#### Records

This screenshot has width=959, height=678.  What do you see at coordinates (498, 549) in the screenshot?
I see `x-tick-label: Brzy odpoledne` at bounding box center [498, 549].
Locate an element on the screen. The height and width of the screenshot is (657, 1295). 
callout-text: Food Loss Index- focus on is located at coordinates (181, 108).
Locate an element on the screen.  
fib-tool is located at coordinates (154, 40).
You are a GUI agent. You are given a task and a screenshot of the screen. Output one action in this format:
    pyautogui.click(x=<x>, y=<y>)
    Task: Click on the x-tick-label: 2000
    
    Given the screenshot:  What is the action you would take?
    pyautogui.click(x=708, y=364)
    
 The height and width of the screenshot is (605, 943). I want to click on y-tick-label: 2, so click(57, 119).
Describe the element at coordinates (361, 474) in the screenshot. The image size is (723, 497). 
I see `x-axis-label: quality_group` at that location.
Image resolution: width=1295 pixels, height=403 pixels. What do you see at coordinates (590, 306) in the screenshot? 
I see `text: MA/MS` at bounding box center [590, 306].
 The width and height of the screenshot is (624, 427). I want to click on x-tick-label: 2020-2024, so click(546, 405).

########

[Action item] Please copy all of the data above word for word, keeping every line exactly as it appears.

[Response area]
This screenshot has width=959, height=678.  What do you see at coordinates (498, 549) in the screenshot?
I see `x-tick-label: Brzy odpoledne` at bounding box center [498, 549].
Locate an element on the screen. The height and width of the screenshot is (657, 1295). 
callout-text: Food Loss Index- focus on is located at coordinates (181, 108).
Locate an element on the screen.  
fib-tool is located at coordinates (154, 40).
You are a GUI agent. You are given a task and a screenshot of the screen. Output one action in this format:
    pyautogui.click(x=<x>, y=<y>)
    Task: Click on the x-tick-label: 2000
    
    Given the screenshot:  What is the action you would take?
    pyautogui.click(x=708, y=364)
    
 The height and width of the screenshot is (605, 943). I want to click on y-tick-label: 2, so click(57, 119).
Describe the element at coordinates (361, 474) in the screenshot. The image size is (723, 497). 
I see `x-axis-label: quality_group` at that location.
Image resolution: width=1295 pixels, height=403 pixels. What do you see at coordinates (590, 306) in the screenshot? 
I see `text: MA/MS` at bounding box center [590, 306].
 The width and height of the screenshot is (624, 427). I want to click on x-tick-label: 2020-2024, so click(546, 405).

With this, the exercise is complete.